Discussion in 'Ruby' started by Daniel Berger, Jul 11, 2005.

  1. Hi all,

    Ruby 1.8.2
    Solaris 10

    I have a couple Ruby scripts running via cron that connect to an Oracle
    database and execute some stored procedures - nothing fancy. On
    Saturday, July 2, 2005, the logger package spewed a strange error at me:

    Your "cron" job on itwsp193910wss
    log_cleanup_dev.rb

    produced the following output:

    /usr/local/lib/ruby/1.8/logger.rb:516:in `write': Shifting failed.
    'log_cleanup_dev.log.20050630' already exists. (Logger::ShiftingError)
    from /usr/local/lib/ruby/1.8/logger.rb:318:in `add'
    from /usr/local/lib/ruby/1.8/logger.rb:399:in `fatal'
    from log_cleanup_dev.rb:68

    First, a bit of background. There are two nearly identical scripts that
    run - one is log_cleanup.rb and the other is log_cleanup_dev.rb. The
    only difference between them is the database connect string (i.e. one
    connects to a production database, and the script in question connects
    to a dev database).

    The first curious thing to me is that this error was raised on July
    *2nd* (it also happened on July 8th, btw).
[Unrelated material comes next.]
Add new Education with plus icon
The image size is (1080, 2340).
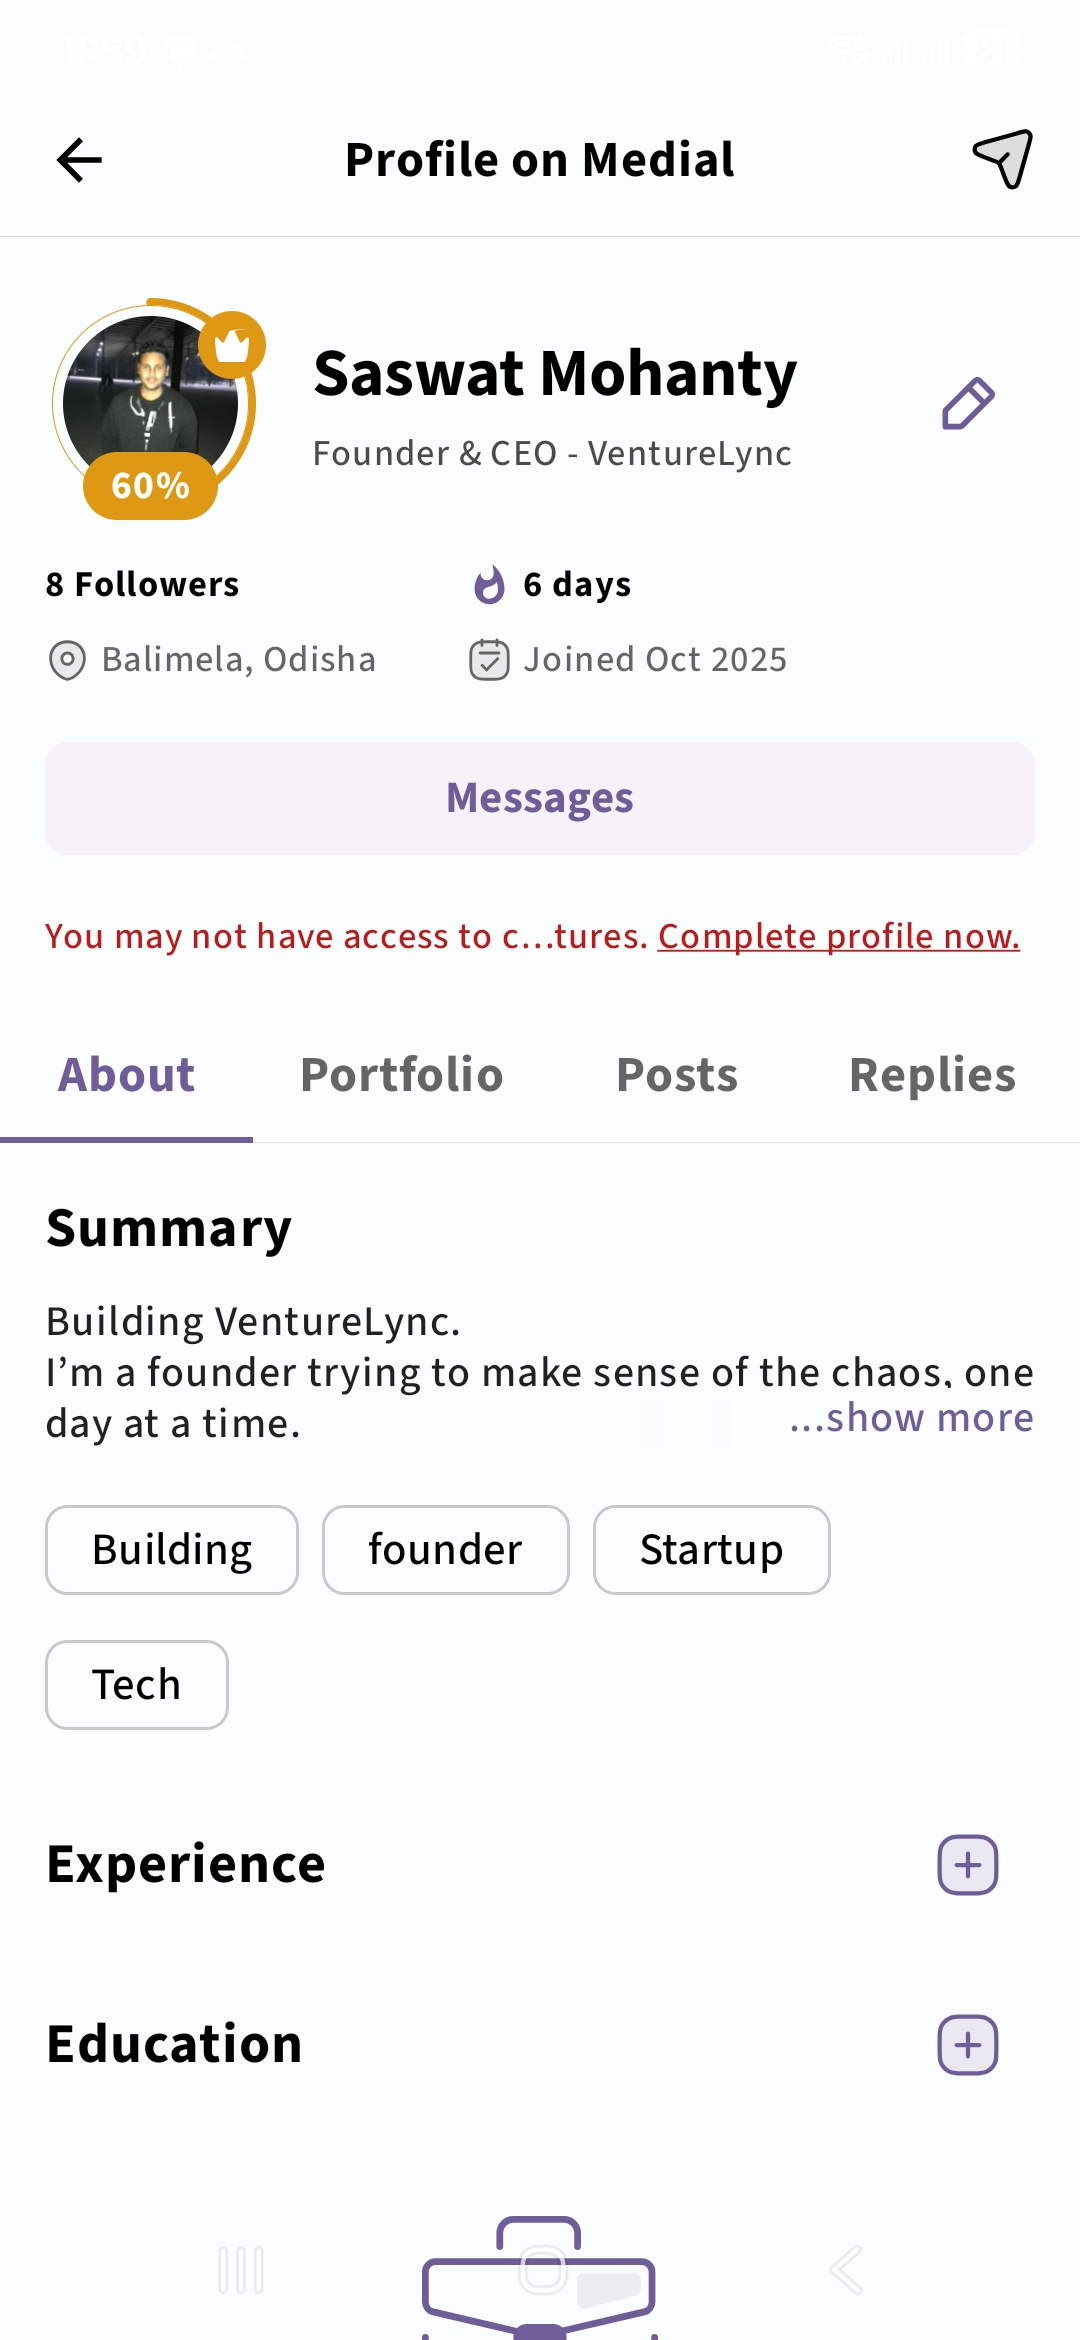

The second (less) curious
    thing is that this was only raised by the dev script. It's less
    curious, because the reason the script failed in both instances was
    because the DBA was doing some maintenance on the dev database on those
    mornings.

    # Relevant snippet from log_cleanup_dev.rb (line 68 noted):

    # Logger instance
    log = Logger.new("log_cleanup_dev.log", "monthly")

    # and later...
    begin
    sth = dbh.prepare("begin my_proc; end;")
    sth.execute
    rescue DBI::Error => e
    msg = "Error executing stored procedure 'my_proc': #{e.errstr}"
    log.fatal{ msg } # Line 68
    raise
    rescue => e
    msg = "Unexpected error executing stored procedure 'my_proc': #{e}"
    log.fatal{ msg }
    raise
    ensure
    sth.finish if sth
    end

    Any ideas? It looks to me like it's trying to rotate when it shouldn't
    or something, but I haven't dug too deeply into this yet.

    Regards,

    Dan
    Daniel Berger, Jul 11, 2005
    #1
    1. Advertising

  2. Daniel Berger

    Ara.T.Howard Guest

    On Tue, 12 Jul 2005, Daniel Berger wrote:

    > Hi all,
    >
    > Ruby 1.8.2
    > Solaris 10
    >
    > I have a couple Ruby scripts running via cron that connect to an Oracle
    > database and execute some stored procedures - nothing fancy. On Saturday,
    > July 2, 2005, the logger package spewed a strange error at me:
    >
    > Your "cron" job on itwsp193910wss
    > log_cleanup_dev.rb
    >
    > produced the following output:
    >
    > /usr/local/lib/ruby/1.8/logger.rb:516:in `write': Shifting failed.
    > 'log_cleanup_dev.log.20050630' already exists. (Logger::ShiftingError)
    > from /usr/local/lib/ruby/1.8/logger.rb:318:in `add'
    > from /usr/local/lib/ruby/1.8/logger.rb:399:in `fatal'
    > from log_cleanup_dev.rb:68
    >
    > First, a bit of background. There are two nearly identical scripts that run
    > - one is log_cleanup.rb and the other is log_cleanup_dev.rb. The only
    > difference between them is the database connect string (i.e. one connects to
    > a production database, and the script in question connects to a dev
    > database).
    >
    > The first curious thing to me is that this error was raised on July *2nd* (it
    > also happened on July 8th, btw). The second (less) curious thing is that
    > this was only raised by the dev script. It's less curious, because the
    > reason the script failed in both instances was because the DBA was doing some
    > maintenance on the dev database on those mornings.
    >
    > # Relevant snippet from log_cleanup_dev.rb (line 68 noted):
    >
    > # Logger instance
    > log = Logger.new("log_cleanup_dev.log", "monthly")
    >
    > # and later...
    > begin
    > sth = dbh.prepare("begin my_proc; end;")
    > sth.execute
    > rescue DBI::Error => e
    > msg = "Error executing stored procedure 'my_proc': #{e.errstr}"
    > log.fatal{ msg } # Line 68
    > raise
    > rescue => e
    > msg = "Unexpected error executing stored procedure 'my_proc': #{e}"
    > log.fatal{ msg }
    > raise
    > ensure
    > sth.finish if sth
    > end
    >
    > Any ideas? It looks to me like it's trying to rotate when it shouldn't or
    > something, but I haven't dug too deeply into this yet.
    >
    > Regards,
    >
    > Dan


    probably what happened is that

    first cron starts, then hangs since db is being maintained

    second cron job starts, connects, begins logging and rolls

    first cron jobs finally blows up/times out. raises error, attempts to roll
    log, and then fails to roll it since second already did.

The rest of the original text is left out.